3 Things to Keep in Mind When Appealing Your Social Security Claim Denial
When you have filed for social security disability and learn you have been denied, you may think that you have no recourse. However, not only can you appeal the denial, you actually should appeal it. With only an average of around 28% of disability claims being approved on the first try, you aren't alone if you have to appeal their decision. Here are three things to keep in mind when appealing your social security claim denial.
1. An attorney isn't required, but is highly recommended.
A common misconception about appealing a disability claim denial is that you have to hire an attorney. The truth is that you don't have to. However, an attorney with a proven track record for winning disability cases can give you a better shot at getting your claim approved on your first appeal.
A social security disability attorney knows all of the tricks that the Social Security Administration (SSA) tries to use in order to get out of awarding you benefits. They also will know the questions they need to ask the expert the SSA uses to defend their denial.

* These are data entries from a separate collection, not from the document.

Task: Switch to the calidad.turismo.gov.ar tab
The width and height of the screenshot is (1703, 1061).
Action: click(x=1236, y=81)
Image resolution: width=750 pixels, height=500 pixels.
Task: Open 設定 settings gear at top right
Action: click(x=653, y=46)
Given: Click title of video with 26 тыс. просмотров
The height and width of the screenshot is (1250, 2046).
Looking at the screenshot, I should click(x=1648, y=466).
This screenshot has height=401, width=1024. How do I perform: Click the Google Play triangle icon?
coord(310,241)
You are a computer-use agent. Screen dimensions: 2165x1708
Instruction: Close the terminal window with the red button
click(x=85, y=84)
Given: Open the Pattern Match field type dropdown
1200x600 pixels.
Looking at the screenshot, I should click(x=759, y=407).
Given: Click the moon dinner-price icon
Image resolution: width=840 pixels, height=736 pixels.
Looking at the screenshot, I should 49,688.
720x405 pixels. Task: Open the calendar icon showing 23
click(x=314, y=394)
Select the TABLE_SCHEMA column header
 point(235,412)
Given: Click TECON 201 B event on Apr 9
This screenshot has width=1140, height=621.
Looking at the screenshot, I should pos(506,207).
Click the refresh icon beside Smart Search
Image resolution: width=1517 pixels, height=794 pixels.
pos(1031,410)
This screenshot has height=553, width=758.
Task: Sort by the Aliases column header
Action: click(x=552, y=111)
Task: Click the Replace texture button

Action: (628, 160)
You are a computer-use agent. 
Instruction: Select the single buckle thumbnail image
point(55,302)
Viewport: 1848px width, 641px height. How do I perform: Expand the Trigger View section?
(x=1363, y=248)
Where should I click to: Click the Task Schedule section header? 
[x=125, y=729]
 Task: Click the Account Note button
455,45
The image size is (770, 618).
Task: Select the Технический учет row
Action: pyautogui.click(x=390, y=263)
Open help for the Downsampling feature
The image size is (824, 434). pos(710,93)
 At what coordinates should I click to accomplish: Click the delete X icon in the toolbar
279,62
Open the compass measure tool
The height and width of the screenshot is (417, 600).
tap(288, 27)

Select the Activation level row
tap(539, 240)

Without someone with the experience of arguing disability denial cases fighting on your behalf, your chances of winning your appeal can be significantly impacted.
2. Compliance with treatment is important.
If you were denied social security disability because you failed to comply with your doctor's prescribed treatment plan, your appeal can be an uphill battle. However, it doesn't have to keep you from winning your appeal. If you can get documentation and prove that the prescribed treatment plan would cause a financial hardship for you, then the SSA will accept that as a valid excuse for not following the treatment plan.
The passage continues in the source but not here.